Aromatic aldehydes have been widely studied as substrates in amine-catalyzed aldol reactions. In our initial work,[3a] only moderate enantioselectivities were achieved (Scheme [1]). We were interested in improving both yield and enantioselectivity of this reaction, by further optimizing the reaction conditions, while retaining (S)-proline as catalyst.

Using benzaldehyde (1a) as model substrate, we extensively screened different parameters such as solvent, temperature, water content,[7] or amount of catalyst (see Supporting Information for details). Under our newly developed conditions, the corresponding aldol product (R)-3a [8] was obtained with 76% yield and an enantiomeric ratio of 88.5:11.5. This represents a substantial improvement compared to the results reported in our initial work (62% yield, er = 80:20; Scheme [1]).[3a] [9] The mixture of DMSO and CHCl3 (1:1) used as cosolvent proved to be crucial, both increasing the reaction rate and minimizing side reactions, such as aldol condensation.

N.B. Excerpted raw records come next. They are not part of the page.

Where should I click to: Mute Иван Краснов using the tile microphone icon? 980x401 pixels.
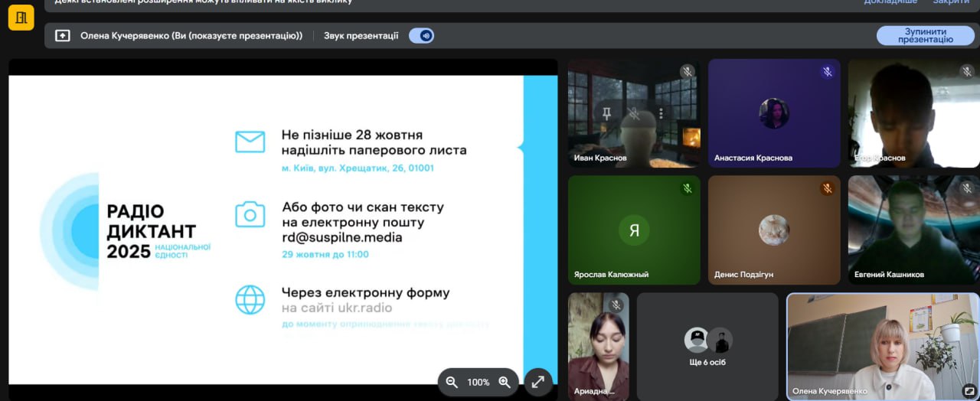tap(634, 113)
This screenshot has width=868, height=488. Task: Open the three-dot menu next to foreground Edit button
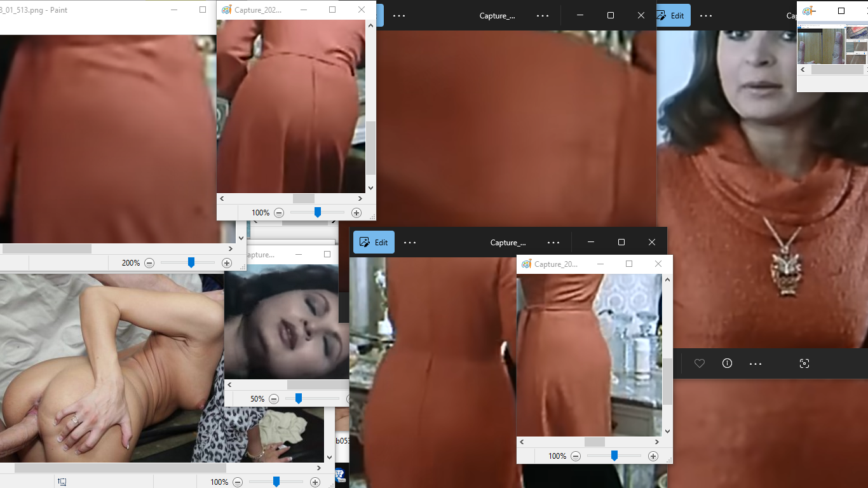[x=410, y=242]
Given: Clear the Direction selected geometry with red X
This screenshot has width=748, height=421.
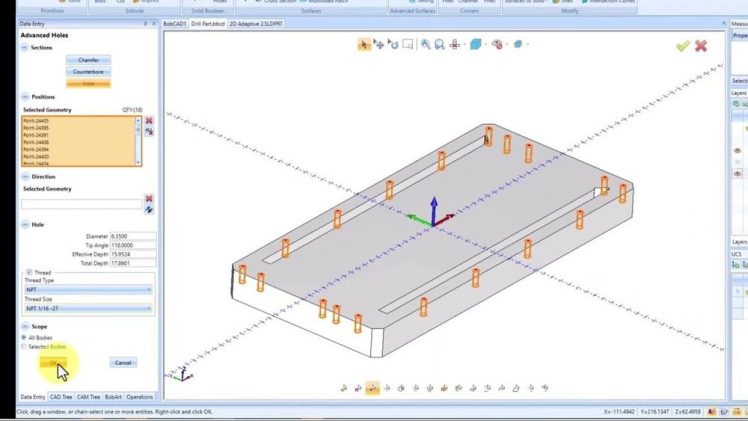Looking at the screenshot, I should 149,199.
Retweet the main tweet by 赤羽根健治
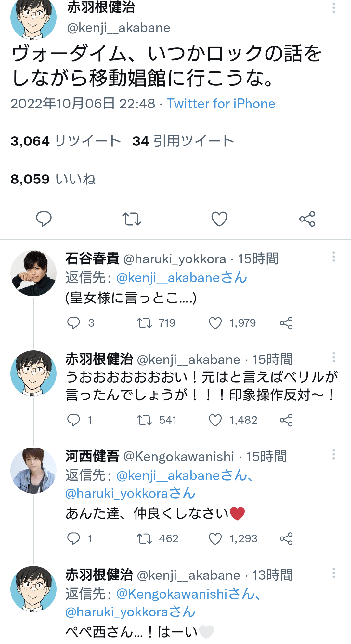Image resolution: width=351 pixels, height=644 pixels. pyautogui.click(x=132, y=219)
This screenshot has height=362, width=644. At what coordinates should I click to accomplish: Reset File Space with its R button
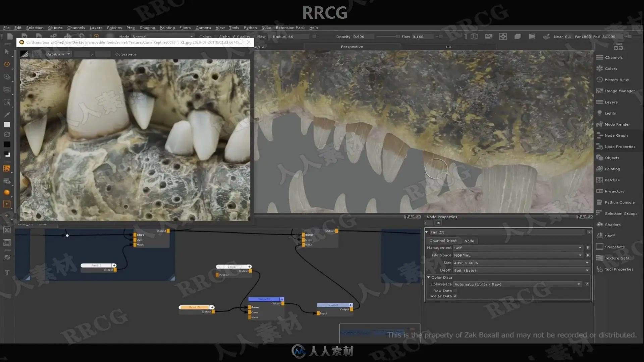tap(588, 255)
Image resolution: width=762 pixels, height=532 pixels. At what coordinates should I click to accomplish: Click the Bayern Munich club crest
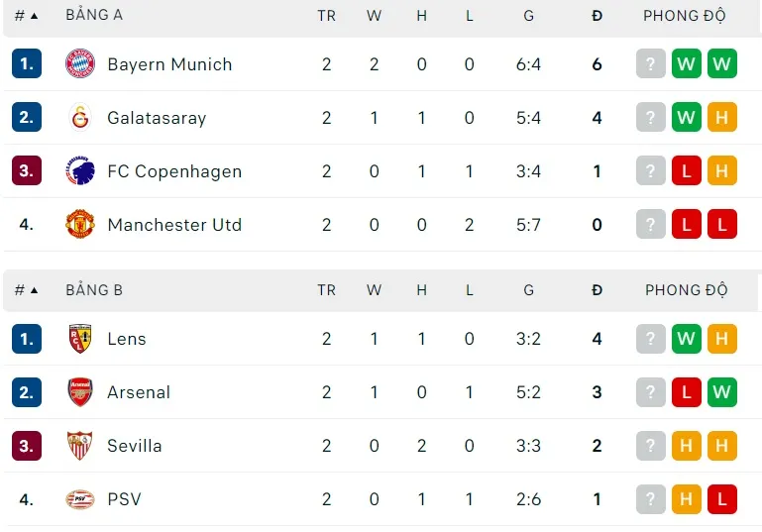(x=79, y=64)
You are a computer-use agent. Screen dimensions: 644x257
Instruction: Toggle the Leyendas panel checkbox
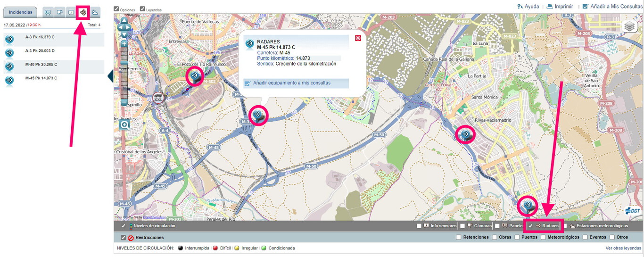(x=142, y=9)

Interestingly, when ortho-substituted aromatic aldehydes were used as substrates, an increase of enantioselectivity with growing substituents was observed (Cl < Br < I; Table [1]).

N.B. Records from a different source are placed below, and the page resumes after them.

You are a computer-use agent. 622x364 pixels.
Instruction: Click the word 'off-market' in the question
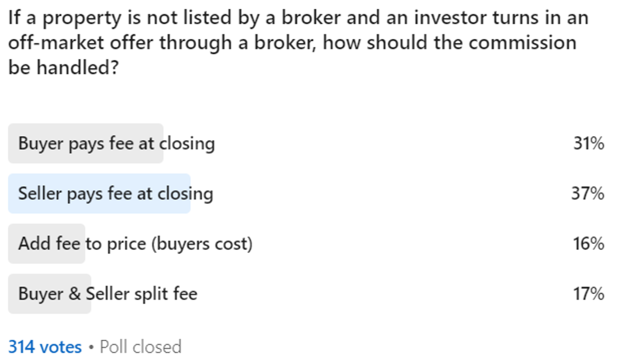55,43
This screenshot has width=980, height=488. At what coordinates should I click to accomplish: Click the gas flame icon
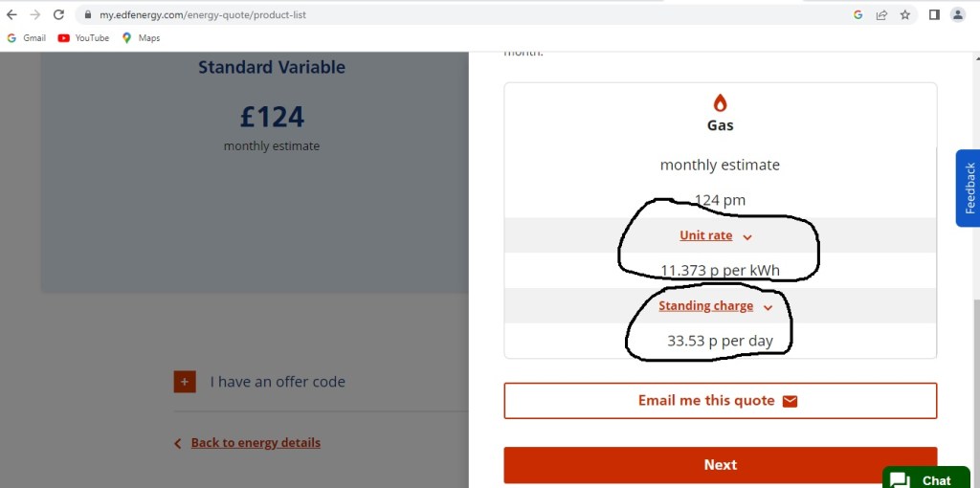pos(720,103)
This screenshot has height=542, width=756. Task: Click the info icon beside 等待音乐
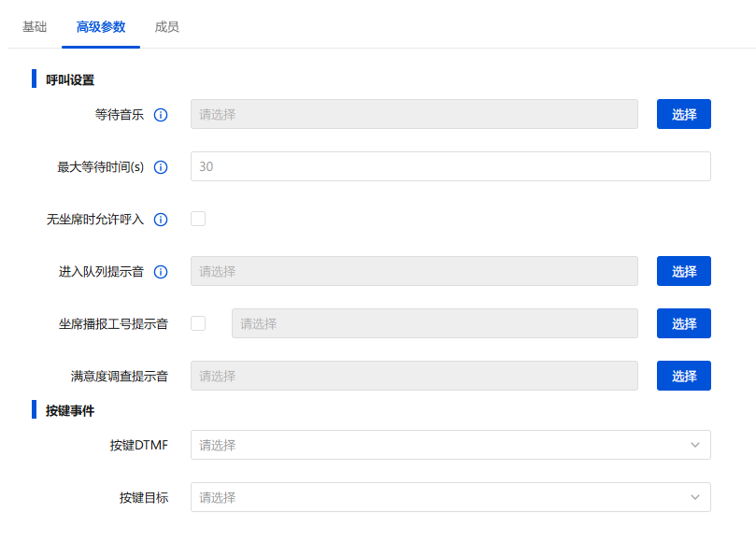point(160,115)
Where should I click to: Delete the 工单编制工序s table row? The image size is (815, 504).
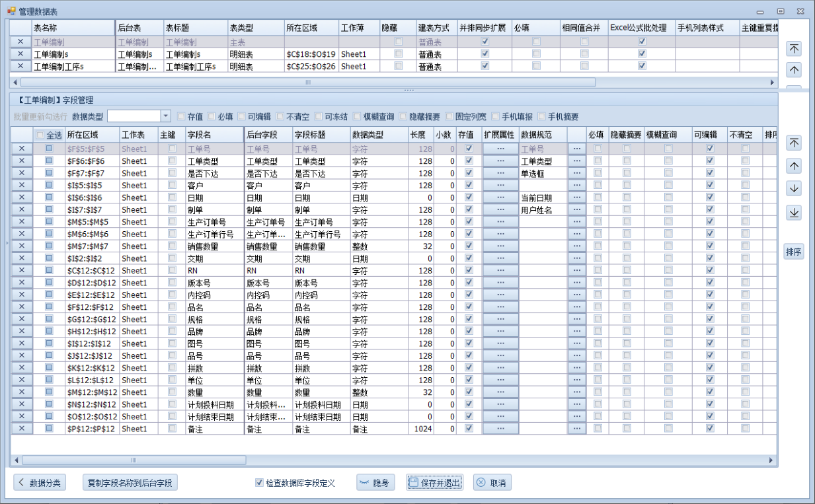(x=20, y=66)
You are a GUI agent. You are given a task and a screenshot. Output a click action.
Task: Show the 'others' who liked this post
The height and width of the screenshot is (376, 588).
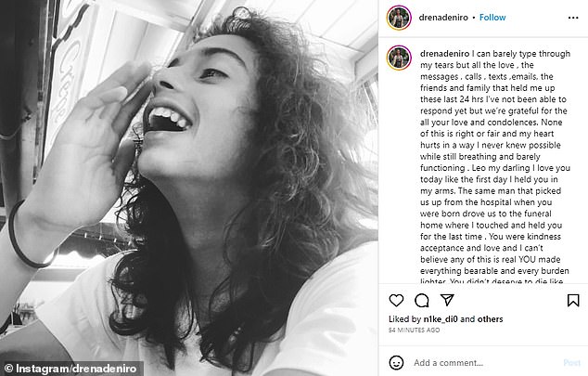(489, 321)
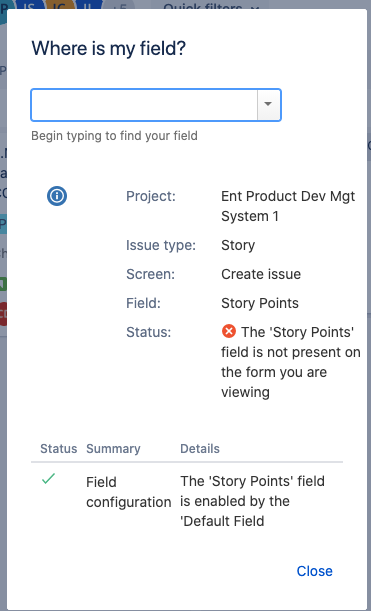Click the red error icon beside Status
Viewport: 371px width, 611px height.
[x=229, y=332]
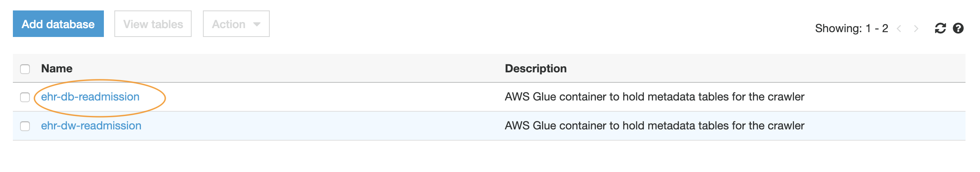980x172 pixels.
Task: Go to previous page of results
Action: (899, 29)
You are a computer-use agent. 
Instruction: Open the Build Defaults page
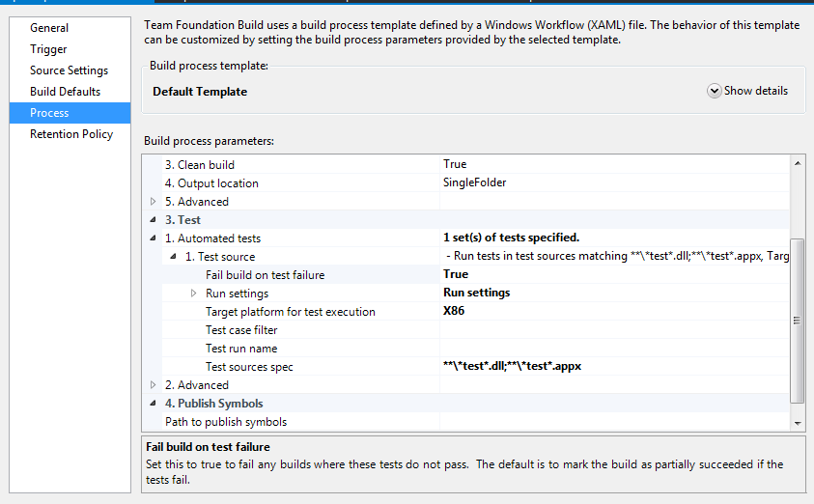point(65,92)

Table 1 Aldol Reaction of ortho-Halogenated Benzaldehyde Derivatives 1 with Acetone 2 a

Entry

Product

Yield 4 (%)

erb

1c

4a

78

85:15

2

4b

81

87.5:12.5

3

4c

81

91:9

a Reaction conditions: aldehyde 1 (0.5 mmol), acetone 2 (0.75 mL), CHCl3 (0.25 mL), DMSO (0.25 mL), and (S)-proline (5 mol%) were stirred at 0 °C for 4 d.

b Determined by HPLC using a chiral stationary phase.

c Approximately 10% of the double aldol addition was observed by 1H NMR analysis of the crude reaction mixture using an internal standard.

Yields were generally good and only traces of the corresponding enone, derived from the competitive aldol condensation pathway, could be observed. With the highly reactive 2-chlorobenzaldehyde, approximately 10% of the product resulting from double aldol addition were observed as side product (Table [1], entry 1).[10]

Based on this initial observation, we speculated that increasing the steric bulk of the benzaldehyde derivative could lead to an increased enantioselectivity. Based on this hypothesis we studied a variety of ortho-substituted benzaldehyde derivatives (Table [2]).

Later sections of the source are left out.